MELANCOLÍA
RAMÓN
ANTONIO LARRAÑAGA TORRÓNTEGUI
Un amigo me preguntó: ¿qué es para ti la melancolía? No supe
contestar, ya que sólo sé vivirla. Hoy creo que melancolía es cerrar los ojos y
soñar con esos instantes que no has vivido, pero que permanecen en tu memoria.
Por ejemplo, a los grandes músicos le deben sobrar esas noches repletas de
versos y canciones pero, a diferencia de otros, las pusieron por escrito. Todo
el mundo tiene su colección de favoritos en esto de la música, pero creo que
cuando despertamos no recordamos más que a unos pocos, sobre todo a la época en
la que nos toco vivir la juventud y entre ellos recuerdo a Bob Dylan, Frank
Zappa, Jim Morrison, Lep Zeppelín, Creedence Clearwater Revival, ¿coincide en
alguno de ellos?, je, je, je “Ya está mayorcito como un servidor”.

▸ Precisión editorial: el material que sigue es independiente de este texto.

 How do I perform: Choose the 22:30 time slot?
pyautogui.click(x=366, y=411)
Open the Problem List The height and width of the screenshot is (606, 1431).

A mí personalmente no me importa que quiera tomarlos de
ejemplo, yo también lo haría. Me gusta salir por las noches, ahora que ha
llegado el invierno, a pasear por el paseo costero. El paseo debe ser relajado,
sin un propósito definido y, por lo general, durante un período de tiempo vago,
sin una hora determinada para regresar. Paseamos por norma buscando encontrar
algo dentro de nosotros mismos, cuando lo que propio sería dejar la mente en
blanco y empaparnos de todas aquellas sensaciones, miradas, gestos y sonidos
que vayamos encontrando. Yo suelo salir a pasear, como he dicho, por las noches.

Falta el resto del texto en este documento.